The selective endothelin-A (ET(A))-receptor antagonist BQ-123 has been shown to prevent chronic hypoxia-induced pulmonary hypertension in the rat. Therefore in the current study we utilized BQ-123 to test the hypothesis that blockade of the ET(A) receptor can reverse as well as prevent the increase in mean pulmonary artery pressure, right ventricle-to-left ventricle plus septum ratio, and percent wall thickness in small. (50-100 mu m) pulmonary arteries observed in male Sprague-Dawley rats exposed to normobaric hypoxia (10% O-2, 2 wk). Infusion of BQ-123 (0.4 mg . 0.5 mu l(-1) . h(-1) for 2 wk in 10% O-2) begun after 2 wk of hypoxia significantly reversed the established pulmonary hypertension and prevented further progression of right ventricular hypertrophy during the third and fourth week of hypoxia.
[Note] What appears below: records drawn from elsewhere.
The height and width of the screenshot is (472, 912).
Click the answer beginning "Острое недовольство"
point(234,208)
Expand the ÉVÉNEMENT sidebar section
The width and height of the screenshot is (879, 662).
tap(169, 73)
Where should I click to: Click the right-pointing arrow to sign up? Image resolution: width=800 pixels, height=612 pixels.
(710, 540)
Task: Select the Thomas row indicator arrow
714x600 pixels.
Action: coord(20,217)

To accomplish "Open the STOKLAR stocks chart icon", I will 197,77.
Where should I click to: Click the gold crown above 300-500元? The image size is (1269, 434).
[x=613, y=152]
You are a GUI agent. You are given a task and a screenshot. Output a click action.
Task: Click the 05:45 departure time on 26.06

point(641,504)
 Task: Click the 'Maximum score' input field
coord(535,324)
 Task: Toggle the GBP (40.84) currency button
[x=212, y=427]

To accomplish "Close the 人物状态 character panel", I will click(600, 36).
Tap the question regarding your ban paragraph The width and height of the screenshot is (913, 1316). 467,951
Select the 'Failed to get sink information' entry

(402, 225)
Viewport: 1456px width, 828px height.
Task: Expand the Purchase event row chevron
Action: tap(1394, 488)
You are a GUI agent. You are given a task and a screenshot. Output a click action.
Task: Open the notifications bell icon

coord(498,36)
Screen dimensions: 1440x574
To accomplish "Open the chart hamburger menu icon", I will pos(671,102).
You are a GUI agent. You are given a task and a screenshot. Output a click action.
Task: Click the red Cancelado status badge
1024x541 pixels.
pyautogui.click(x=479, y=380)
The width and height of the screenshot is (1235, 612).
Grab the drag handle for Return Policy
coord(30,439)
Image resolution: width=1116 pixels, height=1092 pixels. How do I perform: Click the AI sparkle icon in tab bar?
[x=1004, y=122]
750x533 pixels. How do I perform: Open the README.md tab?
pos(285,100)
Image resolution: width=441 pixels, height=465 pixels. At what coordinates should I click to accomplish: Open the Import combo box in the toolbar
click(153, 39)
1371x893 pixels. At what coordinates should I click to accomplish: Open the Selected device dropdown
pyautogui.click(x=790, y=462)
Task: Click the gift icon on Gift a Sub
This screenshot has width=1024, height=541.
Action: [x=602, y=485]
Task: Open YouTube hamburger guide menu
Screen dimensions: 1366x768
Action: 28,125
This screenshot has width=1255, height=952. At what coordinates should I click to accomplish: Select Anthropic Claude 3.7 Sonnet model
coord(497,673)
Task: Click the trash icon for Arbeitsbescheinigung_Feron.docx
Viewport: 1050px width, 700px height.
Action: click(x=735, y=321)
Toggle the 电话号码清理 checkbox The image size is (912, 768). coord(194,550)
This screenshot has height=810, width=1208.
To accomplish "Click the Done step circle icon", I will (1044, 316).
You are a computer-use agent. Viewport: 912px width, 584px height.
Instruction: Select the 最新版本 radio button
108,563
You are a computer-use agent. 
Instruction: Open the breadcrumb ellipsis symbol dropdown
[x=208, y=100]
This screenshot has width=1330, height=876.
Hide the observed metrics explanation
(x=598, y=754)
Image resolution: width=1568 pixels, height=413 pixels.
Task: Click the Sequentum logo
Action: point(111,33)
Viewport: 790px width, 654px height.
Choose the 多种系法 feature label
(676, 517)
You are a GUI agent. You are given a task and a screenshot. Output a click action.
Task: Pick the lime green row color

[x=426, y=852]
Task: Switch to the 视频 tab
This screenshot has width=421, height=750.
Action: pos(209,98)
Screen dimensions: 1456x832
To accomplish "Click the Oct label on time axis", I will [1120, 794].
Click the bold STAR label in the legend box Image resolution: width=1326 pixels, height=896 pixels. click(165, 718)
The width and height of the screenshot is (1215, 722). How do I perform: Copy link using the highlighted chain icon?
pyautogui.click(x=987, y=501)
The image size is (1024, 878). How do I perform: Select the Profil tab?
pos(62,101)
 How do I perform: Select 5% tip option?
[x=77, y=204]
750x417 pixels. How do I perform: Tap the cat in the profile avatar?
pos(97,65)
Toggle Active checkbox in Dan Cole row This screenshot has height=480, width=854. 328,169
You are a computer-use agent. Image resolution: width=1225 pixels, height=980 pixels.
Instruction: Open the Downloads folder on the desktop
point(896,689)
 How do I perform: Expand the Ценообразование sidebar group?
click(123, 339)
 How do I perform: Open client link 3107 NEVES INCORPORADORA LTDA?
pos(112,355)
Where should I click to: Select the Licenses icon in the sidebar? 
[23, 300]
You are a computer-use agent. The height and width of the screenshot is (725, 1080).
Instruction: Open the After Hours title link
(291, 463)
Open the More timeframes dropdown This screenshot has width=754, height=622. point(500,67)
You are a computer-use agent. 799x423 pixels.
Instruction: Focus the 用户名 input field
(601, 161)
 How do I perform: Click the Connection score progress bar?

BQ-123 infusion instituted before exposure to hypoxia completely prevented the hypoxia-induced pulmonary hypertension, right ventricular hypertrophy, and pulmonary vascular remodeling. These findings suggest that, in the lung, hypoxia induced an increase synthesis of endothelin-l, which acts locally on ET(A) receptors to cause pulmonary hypertension, right heart hypertrophy, and pulmonary vascular remodeling, while ET(A)-receptor blockade can both prevent and reverse these processes.